The above zero-one min-max linear programming is an exact formulation of the task allocation problem. However, it is extremely difficult to solve. For example, for a problem with 36 cores there will be 1296 binary variables, it would take more than two days to solve this problem using the open source linear programming solver lp\_solver [2] on a 3.2GHz Quad core Xeon processor. Therefore, it is infeasible to use the solution online for power and thermal optimization in the future many-core platform as the core counter could go up to hundreds and thousands [4]. Instead of solving this min-max problem directly, we propose the following online heuristic.

## B. Distributed task migration

In this section, we presented our distributed task migration framework that searches the optimal task allocation during runtime.

We denote our multi-agent task migration algorithm as MATM. The framework has a low cost agent residing in each core. It is implemented as part of the OS based resource management program which performs thermal-aware task migration. The agent observes the workload and temperature of local processor while communicating and exchanging tasks with its nearest neighbors. The agent based distributed framework has better scalability compared to the centralized method as the communication cost and migration overhead for each core does not increase when the number of cores in the system increases.

The proposed MATM adopts a task exchange based migration scheme. By exchanging tasks, the processors can maintain a balanced temperature distribution and hence reduces the peak temperature.

#### Communication protocol

Each core running a MATM agent can be in two phases: execution phase and communication phase. These two phases are interleaved. During the execution phase the core executes the current computing task while during the communication phase it initiates task migration request to its nearest neighbor or respond to the task migration request from its nearest neighbor. The communication phase can further be divided into four sub-phases: broadcasting self workload to neighboring cores, receiving workload information from neighbors, sending migration requests to neighbors, exchanging tasks with neighbors. Figure 7 shows the diagram of the communication protocol. We assume that a MPI (Message Passing Interface) based communication is adopted. Therefore two cores do not have to enter the communication phase synchronously in order to communicate to each other. We also refer the communication phase as scheduling interval.



Figure 7 Diagram of communication protocol

At the beginning of each scheduling interval, an agent on a processor would broadcast its own work load to neighbors and request them sending back their workload. Because the scheduling intervals in all processors are not synchronized, the request is not likely to be checked and responded by neighbor agents right away. On the other hand, because all processors adopt the same execution and scheduling interval, it is guaranteed that all neighboring agents will response before the next scheduling interval after the request is issued.

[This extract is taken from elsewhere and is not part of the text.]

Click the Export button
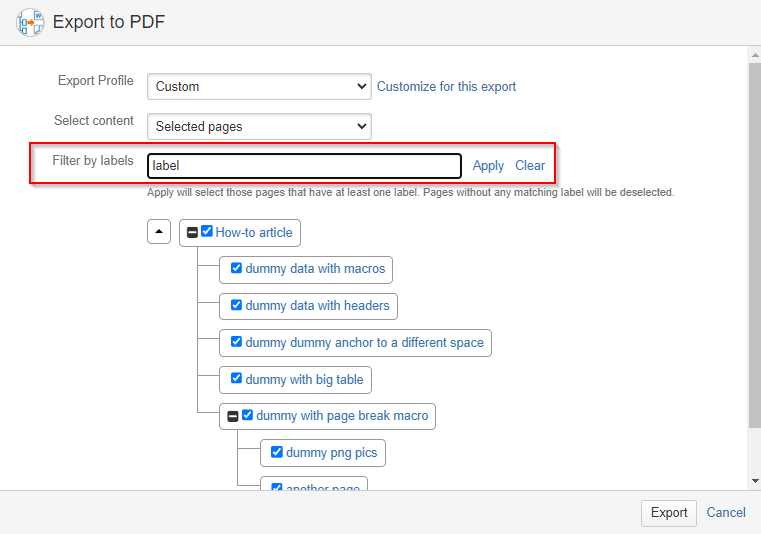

After receiving the response of neighbor workloads, the agent performs the MATM algorithm to decide whether to exchange task with neighbors and select which neighbor to exchange task with. Then it will send a migration request to the selected processor. For all other neighboring processors, the agent will also send an acknowledgement to them which indicates no task exchange. After that, the agent waits for the migration response from the selected processor. Note that this communication protocol will only be performed in a neighborhood when there are workload changes in a core. Therefore the communication overhead is <u>relatively</u> low.

## MATM distributed migration algorithm

The FDTM algorithm distributes the tasks among processors based on their heat dissipation. It moves high power tasks to processors with strong heat dissipation capability and moves low power tasks to processors with weak heat dissipation capability. By distributing tasks in this way, local hotspots can be mitigated and thus peak temperature of the chip can be reduced.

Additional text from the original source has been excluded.